Keselowski seeks to 'push the sport forward'
February 27, 2013, Kenny Bruce, NASCAR.com
CONCORD, N.C. -- NASCAR Sprint Cup Series champion Brad Keselowski said he doesn’t plan to be any less outspoken about the sport of stock car racing after meeting with NASCAR Chairman Brian France and International Speedway Corp., President Lesa France Kennedy.
At the same time, the driver of the No. 2 Penske Racing Ford said it was important for those involved in the sport to work together in an effort to ensure its continued success.
Keselowski, 29, met separately with France and Kennedy while in Daytona Beach, Fla., for last week’s Daytona 500, the Sprint Cup Series first points event of the season.
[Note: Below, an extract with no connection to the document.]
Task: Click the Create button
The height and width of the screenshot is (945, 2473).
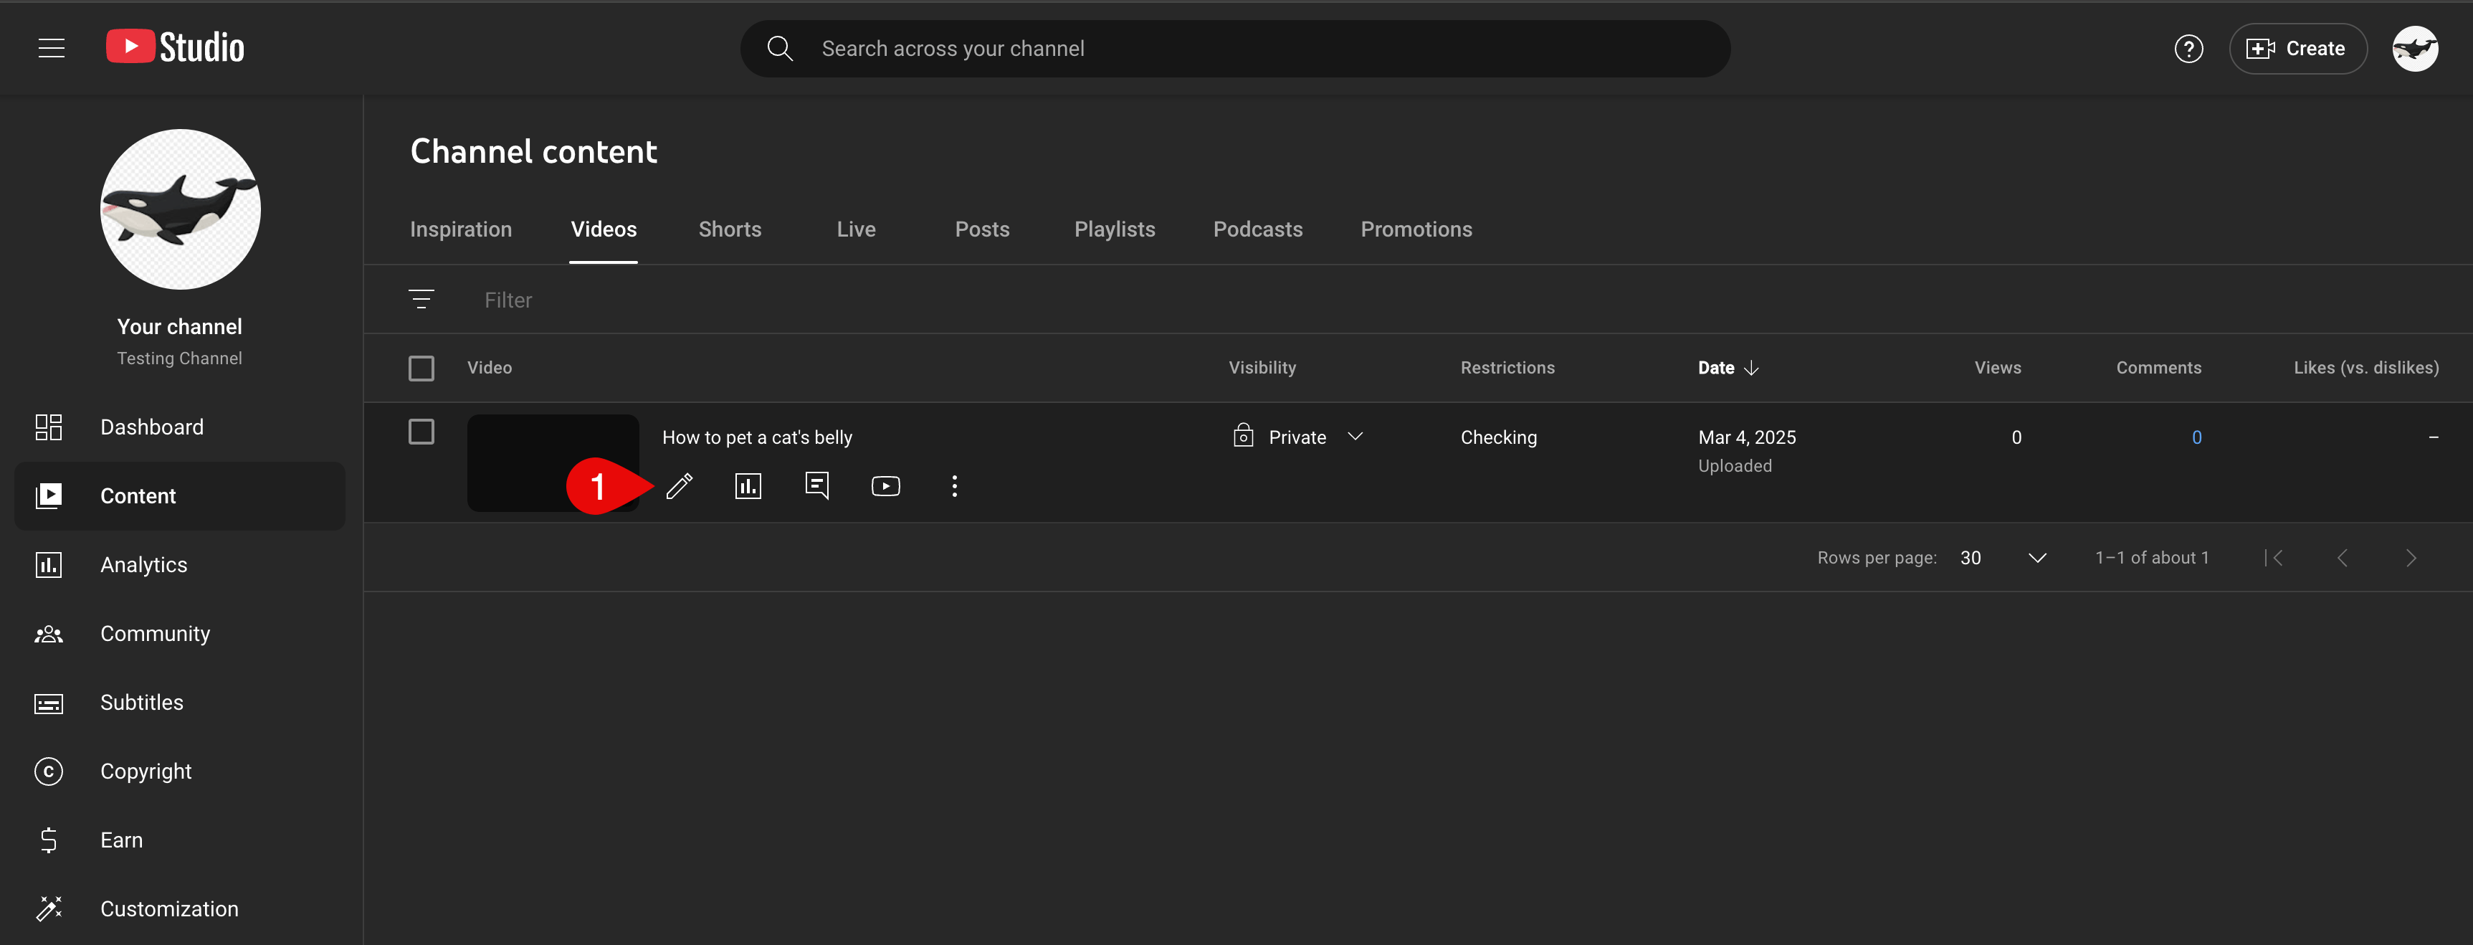Action: click(x=2296, y=48)
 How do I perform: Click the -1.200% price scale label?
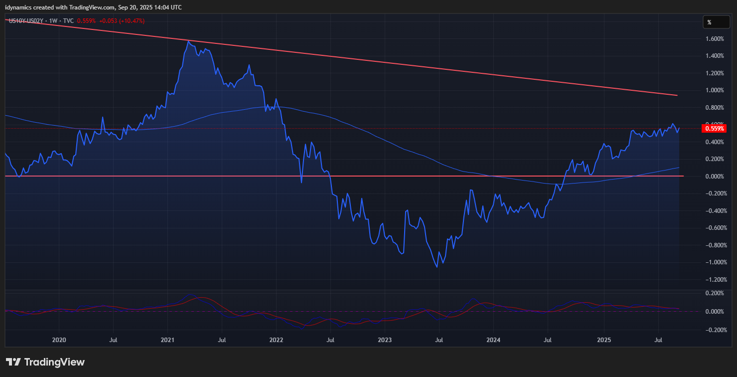coord(713,280)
The meetings took place the same day a story appeared in USA Today in which Keselowski voiced concerns about several topics, including sponsorship entitlements, adapting to television’s continued role and the evolution of social media as it pertains to the sport.
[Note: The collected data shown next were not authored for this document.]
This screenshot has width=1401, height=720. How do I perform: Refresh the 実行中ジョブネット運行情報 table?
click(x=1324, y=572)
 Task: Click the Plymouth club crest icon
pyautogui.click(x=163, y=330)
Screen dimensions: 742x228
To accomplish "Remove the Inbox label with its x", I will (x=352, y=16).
“I think that I will still have the same approach to doing everything I can to push the sport forward as I see fit,” Keselowski told reporters following a press conference at Charlotte Motor Speedway. “It's just a matter of balancing it with the interest of everything else."
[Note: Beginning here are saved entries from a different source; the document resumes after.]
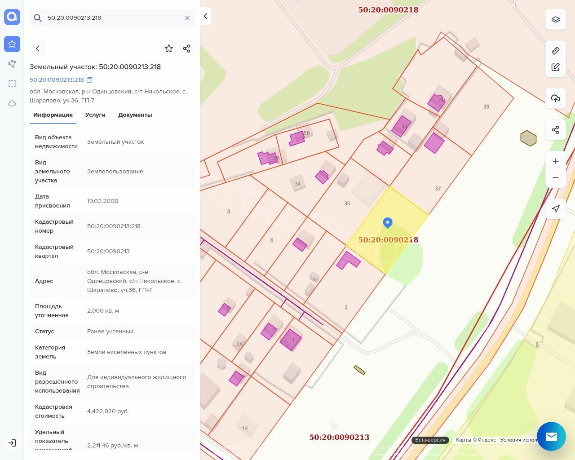Switch to the Услуги tab

tap(95, 115)
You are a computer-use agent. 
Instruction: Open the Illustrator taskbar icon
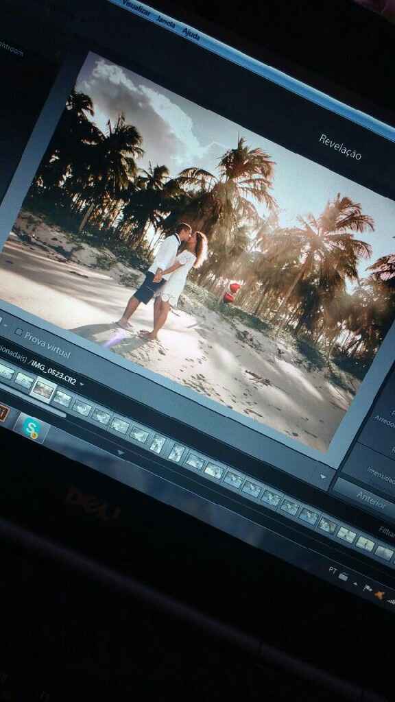pyautogui.click(x=3, y=412)
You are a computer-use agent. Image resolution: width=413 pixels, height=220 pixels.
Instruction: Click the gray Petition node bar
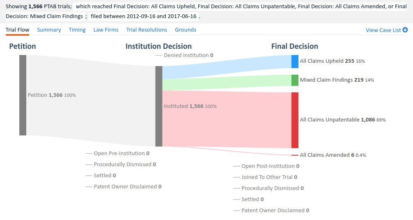23,95
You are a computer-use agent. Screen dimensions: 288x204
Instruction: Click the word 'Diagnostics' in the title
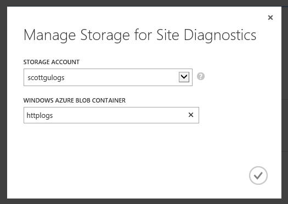click(x=220, y=35)
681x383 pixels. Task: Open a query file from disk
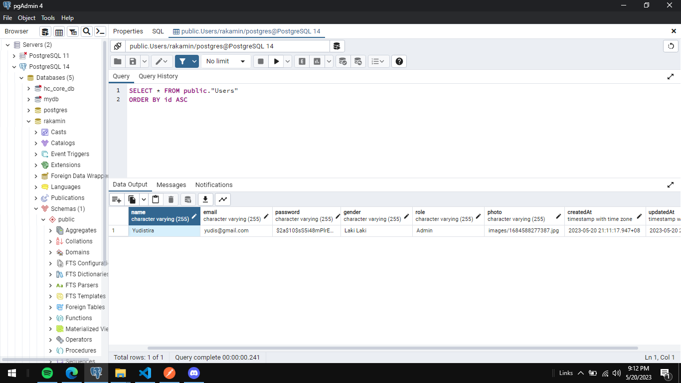(117, 61)
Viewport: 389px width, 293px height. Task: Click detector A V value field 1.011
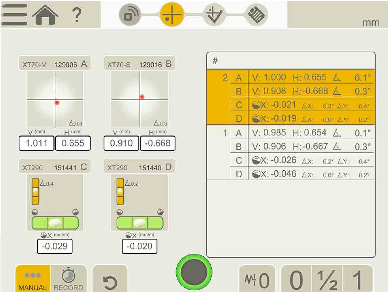tap(36, 144)
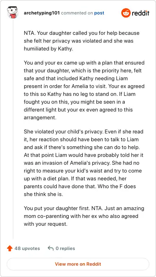Viewport: 156px width, 277px height.
Task: Click the closing paragraph "You put your daughter first"
Action: pos(84,216)
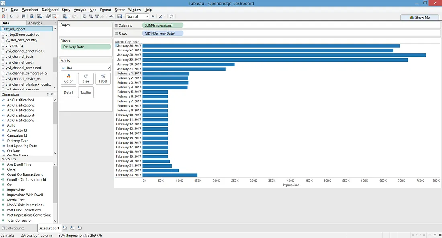Image resolution: width=442 pixels, height=238 pixels.
Task: Click the save disk icon in toolbar
Action: click(x=23, y=16)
If such candor happens to draw the attention of officials, he said, it’s well worth the risk.
NASCAR Vice President and Chief Communications Officer Brett Jewkes said the story’s appearance didn’t spur the meetings, but that the subject matter was touched upon.
"Brad has been asking for more dialogue and yesterday was a good opportunity to catch up,” Jewkes said Feb. 23. “Hopefully, meetings such as that can help each other understand the different point of views."
Four-time series champion Jeff Gordon said it was difficult to comment on the meetings without knowing what was discussed. But, he added, “It is not out of the ordinary for a new champion to feel confident to be able to express their opinion on things.
“Brad cares a lot about the sport,” Gordon said. “He's not trying to do anything that would hurt the sport. When you are that open, it doesn't surprise me that NASCAR is going to talk about it. I don't think it necessarily means that they are saying 'Don't do that'."